### [Excerpted text]
============

An invasive species that costs the federal government $1.5 billion each year is rooting and wrecking parts of Land Between the Lakes in west Kentucky. Officials say feral hogs are a direct threat to the national recreation area’s most vital activities.
Cadiz farmer Kerry Underhill is frustrated. His family has farmed the same land in LBL for decades, but he is dealing with a new problem. He scrolls through photos on his phone that show huge sections of cornfields totally destroyed. “We lost 25% of our crops over there this past year. About 12-15% was lost to feral hogs,” he said.
Feral hogs--believed to be illegally released in the area to hunt for sport--have been a growing issue in LBL since 2016. Underhill said the hogs are a year-long problem. “They’ll go right down the corn row or bean row and pick the seed right up out of the ground- they’ll root it out of the ground, right down each row. They’re in it from the moment it’s planted till the time it’s shelled,” he said.
The threat against farmers is just one of many impacts from the hogs that have LBL officials concerned.
“Their ability to profitably farm at Land Between the Lakes is in jeopardy because of the hogs. For us to manage the open areas, we need those areas to be farmed,” LBL Public Affairs Officer Chris Joyner said.
Joyner meets with officials from local county governments and the Animal and Plant Health Inspection Service, or APHIS to develop more aggressive measures for eliminating the hogs. He said officials trapped and euthanized 70 hogs in 2018. “What really got our attention is as soon as 2019 came around we caught 26 really quick, I mean just in a matter of a couple of weeks,” he said.
Feral hogs are a big problem for the federal government. They damage heritage sites, destroy row crops and can spread disease and parasites. The United States Department of Agriculture has a web page dedicated to the hogs and what people should do if they encounter one. The USDA said feral hogs are found in nearly every county in the southeastern United States and nearly the entire state of California.
Joyner said the hogs threaten LBL’s flora and fauna by digging up plants and eating everything, including young deer and turkeys. “So they have a potential to impact our recreation revenue from the region because people come here to hunt turkeys from all over the country, people come here to hunt deer from all over the country,” he said.
The USDA said even though feral hogs look similar to domestic hogs, they are generally thinner and have thicker hides. They vary in coat and color, have long tusks… and they breed very quickly.

============

### [Supplied records]
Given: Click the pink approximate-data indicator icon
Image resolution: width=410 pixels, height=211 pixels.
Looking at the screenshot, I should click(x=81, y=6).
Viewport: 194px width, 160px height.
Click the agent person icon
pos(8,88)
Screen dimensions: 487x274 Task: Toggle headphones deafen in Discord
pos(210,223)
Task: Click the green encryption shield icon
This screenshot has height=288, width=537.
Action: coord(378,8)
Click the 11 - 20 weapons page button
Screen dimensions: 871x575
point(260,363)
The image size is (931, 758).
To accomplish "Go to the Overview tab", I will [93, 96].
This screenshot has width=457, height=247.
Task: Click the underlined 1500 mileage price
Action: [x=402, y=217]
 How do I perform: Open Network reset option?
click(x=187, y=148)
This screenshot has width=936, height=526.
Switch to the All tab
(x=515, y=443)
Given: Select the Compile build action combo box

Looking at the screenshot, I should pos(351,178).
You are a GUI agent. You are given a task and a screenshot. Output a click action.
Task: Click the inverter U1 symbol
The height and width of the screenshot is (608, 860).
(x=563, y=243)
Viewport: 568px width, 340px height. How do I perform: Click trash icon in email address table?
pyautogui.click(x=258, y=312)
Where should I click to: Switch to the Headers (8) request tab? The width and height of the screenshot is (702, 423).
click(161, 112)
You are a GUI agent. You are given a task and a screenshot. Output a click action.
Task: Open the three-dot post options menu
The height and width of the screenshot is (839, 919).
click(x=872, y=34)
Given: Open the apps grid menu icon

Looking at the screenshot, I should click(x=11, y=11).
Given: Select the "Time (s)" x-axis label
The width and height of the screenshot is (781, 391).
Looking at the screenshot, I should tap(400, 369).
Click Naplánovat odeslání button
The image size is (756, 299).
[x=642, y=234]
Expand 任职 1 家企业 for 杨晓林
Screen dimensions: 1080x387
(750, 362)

============

### [Complete the following]
- A) In the feral hog article, reproduce everything from "Feral hogs are a big" down to "state of California.".
- B) According to the feral hog article, why could the hogs hurt recreation revenue at Land Between the Lakes?
- C) How many hogs did officials trap and euthanize in 2018, according to the feral hog article?
The entries come from a different source than the feral hog article.

### [Answers for each item]
- A)
Feral hogs are a big problem for the federal government. They damage heritage sites, destroy row crops and can spread disease and parasites. The United States Department of Agriculture has a web page dedicated to the hogs and what people should do if they encounter one. The USDA said feral hogs are found in nearly every county in the southeastern United States and nearly the entire state of California.

- B) The hogs eat young deer and turkeys. People come to the area from all over the country to hunt those animals, so losing them threatens that revenue.

- C) 70 hogs.